● **Tasks for this exercise**
(A) In the post about the Wirksworth Branch, shorten the paragraph beginning "The branch line from Duffield" into a bulleted list that keeps its main facts.
(B) Carry on the post about the Wirksworth Branch walk, starting after its final photo caption.

● **Text shown**
↓
# Wirksworth Branch, a dip into the past



## TK421 (Jan 31, 2009)

The branch line from Duffield (5 miles north of Derby) to Wirksworth in the peak district is around 8 miles long. It opened to traffic in 1867 by the Midland Railway. It was built to mainly serve the limestone traffic (there was a large quarry at Wirksworth), but in it's latter years saw noteriety in special passenger trains taking day visitors to see the famous 'well dressings' in the peak district. It closed to regular passenger traffic in 1967, but remained for freight until the mid 80's (I turned down a chance to travel on what would be the last passenger train as I was offered 'time & 3/4 pay' for working a rest day, Doh!). It is now seeing a new lease of life by the preservation group the 'Ecclesbourne Valley Railway' however the connection to Network Rail infrastructure at Duffield was severed a few years ago, and the restoration is not fully complete yet, but I wish them well.

In 1994 myself and my partner (now wife) with some friends decided to spend 2 Sundays 'walking the line'. Being a railwayman I would normally advise against this, however given that there were 5 year old trees growing in between the track, there was a reasonably good chance of not getting run over. So off we went, a couple of bottles of wine, some sandwiches and salad, and with all of the blackberries growing along the line for desert, a fine time was had, urban exploration at it's best!!

I present a few of the photos I took of the infrastructure being reclaimed by nature, walking in order from Wirksworth to Duffield.

Wirksworth yard:







Weighbridge hut, just outside of the yard:






Approaching Idridgehay station:






Level crossing at Idridgehay station, note the metal structure in the middle of the photo, which is the back of the solar panels used to power the level crossing warning lights:






Idridgehay station and for sale at the time, how I wish I had the money to buy this!!






Signal:






Buffer in the grass, presumably from a prang at some point:






Platelayers hut, it still had a smell of creosote!
↑
Word and element location data
↓
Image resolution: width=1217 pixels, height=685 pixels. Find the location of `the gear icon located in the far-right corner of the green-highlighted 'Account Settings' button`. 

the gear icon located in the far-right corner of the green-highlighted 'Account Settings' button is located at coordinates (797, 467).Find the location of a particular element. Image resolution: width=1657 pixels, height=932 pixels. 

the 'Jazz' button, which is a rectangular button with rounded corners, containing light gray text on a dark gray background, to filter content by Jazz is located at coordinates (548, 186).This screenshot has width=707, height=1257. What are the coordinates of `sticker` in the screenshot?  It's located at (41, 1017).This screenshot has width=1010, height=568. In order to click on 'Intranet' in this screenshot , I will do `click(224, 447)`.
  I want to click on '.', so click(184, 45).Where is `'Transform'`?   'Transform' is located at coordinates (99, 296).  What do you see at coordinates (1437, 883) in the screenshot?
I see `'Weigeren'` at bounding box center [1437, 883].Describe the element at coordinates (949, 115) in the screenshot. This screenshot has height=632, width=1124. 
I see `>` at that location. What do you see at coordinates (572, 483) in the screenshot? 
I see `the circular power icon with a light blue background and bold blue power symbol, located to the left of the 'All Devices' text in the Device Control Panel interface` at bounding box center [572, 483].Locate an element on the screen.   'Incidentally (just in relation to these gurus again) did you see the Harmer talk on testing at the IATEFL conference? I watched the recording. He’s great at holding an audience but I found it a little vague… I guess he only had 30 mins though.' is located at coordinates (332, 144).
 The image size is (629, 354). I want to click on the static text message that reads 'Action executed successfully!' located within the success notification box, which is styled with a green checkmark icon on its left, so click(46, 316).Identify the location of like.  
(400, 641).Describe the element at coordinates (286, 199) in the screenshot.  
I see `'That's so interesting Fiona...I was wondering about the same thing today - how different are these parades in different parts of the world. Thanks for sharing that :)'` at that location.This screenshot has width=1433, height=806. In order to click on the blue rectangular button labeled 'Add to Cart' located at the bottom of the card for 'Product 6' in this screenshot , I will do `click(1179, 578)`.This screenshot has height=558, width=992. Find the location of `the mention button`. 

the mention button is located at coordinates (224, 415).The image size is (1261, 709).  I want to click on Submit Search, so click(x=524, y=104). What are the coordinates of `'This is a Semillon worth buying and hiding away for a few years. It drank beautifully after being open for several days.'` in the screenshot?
↑
● **Solved problems**
(A)
- The branch runs about 8 miles from Duffield (5 miles north of Derby) to Wirksworth in the Peak District.
- The Midland Railway opened it to traffic in 1867.
- It was built mainly for limestone traffic from a large quarry at Wirksworth.
- In later years it became known for special passenger trains carrying day visitors to the well dressings.
- Regular passenger service ended in 1967; freight continued until the mid 80's.
- The author turned down a ride on what would be the last passenger train in order to work a rest day at time & 3/4 pay.
- The preservation group Ecclesbourne Valley Railway is reviving the line, though the Network Rail connection at Duffield was cut a few years ago and restoration is not yet complete.

(B)
Grassy track:






Shottle station, used for a fuel depot and private residence:






Another view of Shottle station:






Track removed, I think the rails went to be part of the Nottingham-Mansfield 'Robin Hood Line' which was being rebuilt at the time:






Pedestrian bridge bypasses the line on the outskirts of Duffield:






Duffield Tunnel, only 52 yards and the only tunnel on the line:






The A6 road bridge passes over the line just prior to the station site:






Finally, the disused platform looking towards the connection to the Midland Mainline, with a class 150 unit having just left the operational part of the station on it's way from Matlock to Derby. I like how the signal was still powered and displaying red!!






Hope you enjoyed this tour, I am glad I recorded the line when it's fate was uncertain, and have captured it before a preservation group restored it.

Cheers

Some links to photos of the stations in their original condition:

http://www.wirksworth.org.uk/X155.htm
http://www.derbyshireuk.net/idridgehay.html
http://en.wikipedia.org/wiki/Ecclesbourne_Valley_Railway
http://www.e-v-r.com/


----------



## smiffy (Jan 31, 2009)

Thats absolutely brilliant mate! 
I know this will sound weird to some folk but................
.......I got absolutely no interest in 'working' railway lines....
...I also have absolutely no interest in 'preserved' lines either.....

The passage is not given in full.